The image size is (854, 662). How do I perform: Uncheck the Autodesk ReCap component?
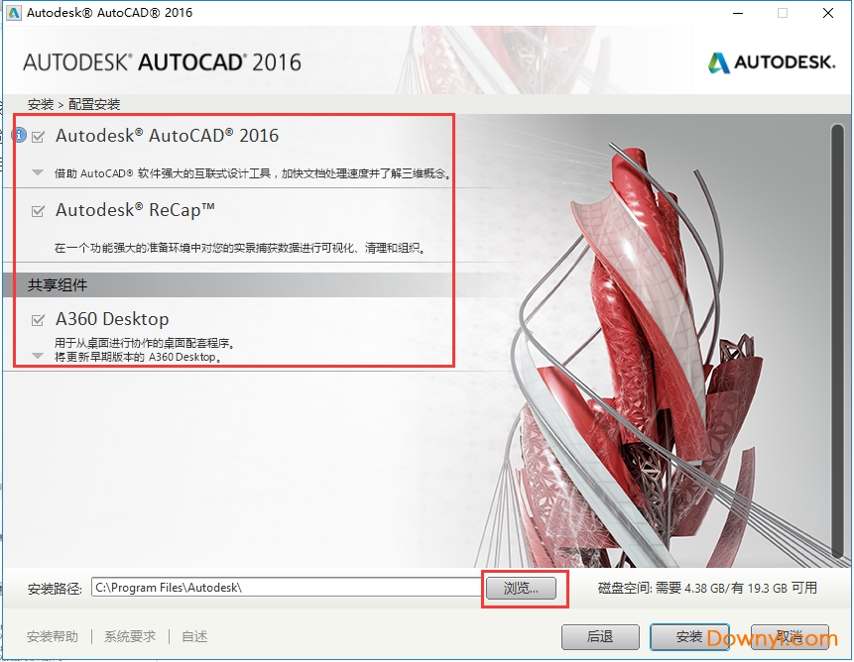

==

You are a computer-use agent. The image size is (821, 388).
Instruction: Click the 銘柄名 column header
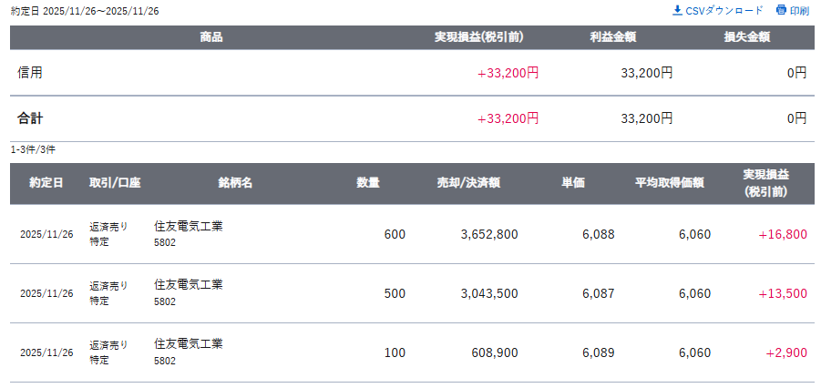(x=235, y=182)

==

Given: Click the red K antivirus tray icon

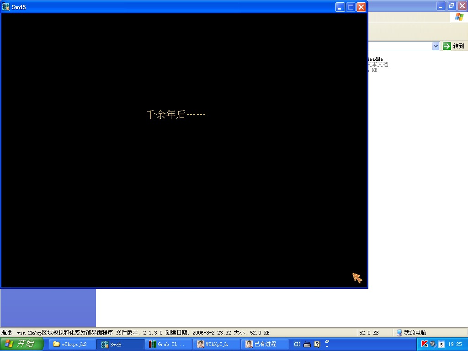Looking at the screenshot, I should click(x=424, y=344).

* _Task statement_
Where the word "image" appears in a line of the entries, copy that line.

* _Output for this task_
The image size is (854, 662). How do I perform: Uncheck the Autodesk ReCap component?
You are a computer-use agent. The image size is (821, 388).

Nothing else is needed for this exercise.